__Task details__: Render each of the following rows as one string in a JSON list, omitting any blank lines.

-- START Extracted data --

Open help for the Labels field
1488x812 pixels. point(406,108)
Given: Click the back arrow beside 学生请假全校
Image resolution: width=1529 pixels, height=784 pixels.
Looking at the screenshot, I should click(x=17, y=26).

-- END Extracted data --

__Solved exercise__:
[
  "Open help for the Labels field",
  "1488x812 pixels. point(406,108)",
  "Given: Click the back arrow beside 学生请假全校",
  "Image resolution: width=1529 pixels, height=784 pixels.",
  "Looking at the screenshot, I should click(x=17, y=26)."
]